--- START DATASET EXTRACT ---
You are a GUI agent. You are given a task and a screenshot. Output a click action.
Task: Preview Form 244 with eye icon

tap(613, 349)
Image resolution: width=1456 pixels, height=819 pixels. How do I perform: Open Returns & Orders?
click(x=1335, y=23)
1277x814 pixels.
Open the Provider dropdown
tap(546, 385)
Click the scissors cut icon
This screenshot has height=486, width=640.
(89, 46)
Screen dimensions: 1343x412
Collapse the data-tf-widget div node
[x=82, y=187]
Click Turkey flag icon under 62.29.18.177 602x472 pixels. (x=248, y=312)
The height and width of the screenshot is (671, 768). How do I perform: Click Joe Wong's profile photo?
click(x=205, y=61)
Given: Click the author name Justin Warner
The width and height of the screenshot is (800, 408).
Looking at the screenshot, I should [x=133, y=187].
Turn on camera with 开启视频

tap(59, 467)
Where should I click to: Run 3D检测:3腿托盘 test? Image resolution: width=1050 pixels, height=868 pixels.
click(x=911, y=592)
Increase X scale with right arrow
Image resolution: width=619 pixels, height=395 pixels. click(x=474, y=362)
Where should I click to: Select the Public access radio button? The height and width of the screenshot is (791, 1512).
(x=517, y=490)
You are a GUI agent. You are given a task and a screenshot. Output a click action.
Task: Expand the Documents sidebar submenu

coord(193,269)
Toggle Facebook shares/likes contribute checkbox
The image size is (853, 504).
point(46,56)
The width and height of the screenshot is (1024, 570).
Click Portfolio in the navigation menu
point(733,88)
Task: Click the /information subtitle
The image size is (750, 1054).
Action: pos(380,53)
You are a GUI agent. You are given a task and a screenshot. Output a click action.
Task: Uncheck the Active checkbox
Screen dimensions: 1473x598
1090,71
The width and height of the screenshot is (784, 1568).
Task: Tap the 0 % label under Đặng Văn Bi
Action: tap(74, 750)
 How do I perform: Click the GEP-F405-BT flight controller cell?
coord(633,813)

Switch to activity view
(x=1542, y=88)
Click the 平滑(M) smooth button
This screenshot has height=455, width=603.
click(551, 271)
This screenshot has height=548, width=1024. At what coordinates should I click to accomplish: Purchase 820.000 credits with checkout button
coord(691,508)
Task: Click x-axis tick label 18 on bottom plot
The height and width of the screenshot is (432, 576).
--- END DATASET EXTRACT ---
INSTRUCTIONS FOR THE TASK => Reproduce the rows above, replacing "GUI agent" with "interface agent" everywhere and leaving all else unchanged.

RESPONSE BELOW =>
You are a interface agent. You are given a task and a screenshot. Output a click action.
Task: Preview Form 244 with eye icon

tap(613, 349)
Image resolution: width=1456 pixels, height=819 pixels. How do I perform: Open Returns & Orders?
click(x=1335, y=23)
1277x814 pixels.
Open the Provider dropdown
tap(546, 385)
Click the scissors cut icon
This screenshot has height=486, width=640.
(89, 46)
Screen dimensions: 1343x412
Collapse the data-tf-widget div node
[x=82, y=187]
Click Turkey flag icon under 62.29.18.177 602x472 pixels. (x=248, y=312)
The height and width of the screenshot is (671, 768). How do I perform: Click Joe Wong's profile photo?
click(x=205, y=61)
Given: Click the author name Justin Warner
The width and height of the screenshot is (800, 408).
Looking at the screenshot, I should [x=133, y=187].
Turn on camera with 开启视频

tap(59, 467)
Where should I click to: Run 3D检测:3腿托盘 test? Image resolution: width=1050 pixels, height=868 pixels.
click(x=911, y=592)
Increase X scale with right arrow
Image resolution: width=619 pixels, height=395 pixels. click(x=474, y=362)
Where should I click to: Select the Public access radio button? The height and width of the screenshot is (791, 1512).
(x=517, y=490)
You are a interface agent. You are given a task and a screenshot. Output a click action.
Task: Expand the Documents sidebar submenu

coord(193,269)
Toggle Facebook shares/likes contribute checkbox
The image size is (853, 504).
point(46,56)
The width and height of the screenshot is (1024, 570).
Click Portfolio in the navigation menu
point(733,88)
Task: Click the /information subtitle
The image size is (750, 1054).
Action: pos(380,53)
You are a interface agent. You are given a task and a screenshot. Output a click action.
Task: Uncheck the Active checkbox
Screen dimensions: 1473x598
1090,71
The width and height of the screenshot is (784, 1568).
Task: Tap the 0 % label under Đặng Văn Bi
Action: tap(74, 750)
 How do I perform: Click the GEP-F405-BT flight controller cell?
coord(633,813)

Switch to activity view
(x=1542, y=88)
Click the 平滑(M) smooth button
This screenshot has height=455, width=603.
click(551, 271)
This screenshot has height=548, width=1024. At what coordinates should I click to accomplish: Purchase 820.000 credits with checkout button
coord(691,508)
Task: Click x-axis tick label 18 on bottom plot
The height and width of the screenshot is (432, 576).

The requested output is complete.